Uber va mettre en place des mesures inci­ta­tives à l’égard des res­tau­ra­teur afin qu’ils réduisent leur temps d’at­tente.

De plus, l’en­tre­prise sou­haite lancer une réflexion et des expé­ri­men­ta­tions. Elles por­te­ront sur des par­te­na­riats et des col­la­bo­ra­tions afin de nouer une rela­tion plus construc­tive entre cour­siers et restaurants.

5. Simplifier les expériences de livraison et améliorer certains modèles de tarification

Les équipe de Uber Eats vont tra­vailler à flui­di­fier l’ex­pé­rience du cour­sier, par exemple lors d’un chan­ge­ment d’a­dresse du client.

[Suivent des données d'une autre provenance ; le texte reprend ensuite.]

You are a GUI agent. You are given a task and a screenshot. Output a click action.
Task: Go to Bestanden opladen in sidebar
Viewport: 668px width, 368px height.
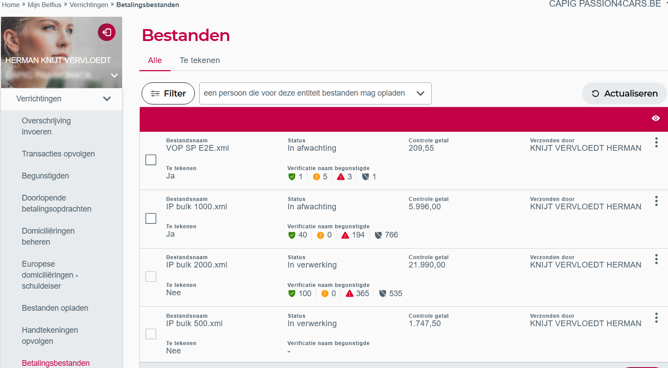[55, 308]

Aussi, les offres de tari­fi­ca­tions excep­tion­nelles vont être revues afin de mieux cor­res­pondre aux cour­siers et aux condi­tions météo­ro­lo­gique particulières.

6. Accompagner davantage les coursiers indépendants

Uber Eats va mettre en place plus de contenu pour accom­pa­gner les cour­siers, notam­ment au niveau des décla­ra­tions admi­nis­tra­tives et de la sécu­ri­té routière.

Ils vont aussi mettre en place un système de fidé­li­sa­tion des cour­siers, mais sans altérer l’in­dé­pen­dance liée à leur activité.

7. Travailler avec les villes et les parties prenantes pour les problématiques locales

L’en­tre­prise va tra­vailler avec les pou­voirs publics pour résoudre les ten­sions avec les rive­rains causées par l’ap­pa­ri­tion des cour­siers dans leur ville. Cela se fera à l’aide de réunions locales et de com­mu­ni­ca­tions ciblées afin d’a­ver­tir les cour­siers sur les règles de bonne conduite et de pro­fes­sion­na­lisme qu’exigent leur activité.

Uber Eats, en col­la­bo­ra­tion avec les villes et les res­tau­rants, cherche aussi à mettre en place du mobi­lier urbain destiné aux cour­siers lorsque cela est nécessaire.

Notre avis sur cette consultation et ces mesures

Cette consul­ta­tion et ces mesures sont une bonne chose pour les cour­siers. Ces démarches vont dans le bon sens, non seule­ment pour les cour­siers tra­vaillant pour Uber Eats, mais aussi pour l’en­semble de la pro­fes­sion. En tentant, a priori, d’é­le­ver les « stan­dards » du secteur, Uber va forcer les autres entre­prises comme Deli­ve­roo ou Stuart à revoir cer­taines de leurs méthodes de fonctionnement.

D’après les retours quo­ti­dien que nous avons sur notre groupe Face­book, Uber Eats a pas mal de travail et une bonne marge de pro­gres­sion. Néan­moins, les 7 axes de travail répondent en quasi tota­li­té aux reven­di­ca­tions et pro­blèmes que ren­contrent les coursiers.

Rendez-vous dans quelques mois pour voir concrè­te­ment les évo­lu­tions qui auront été faites afin d’aider les cour­siers dans leur quo­ti­dien.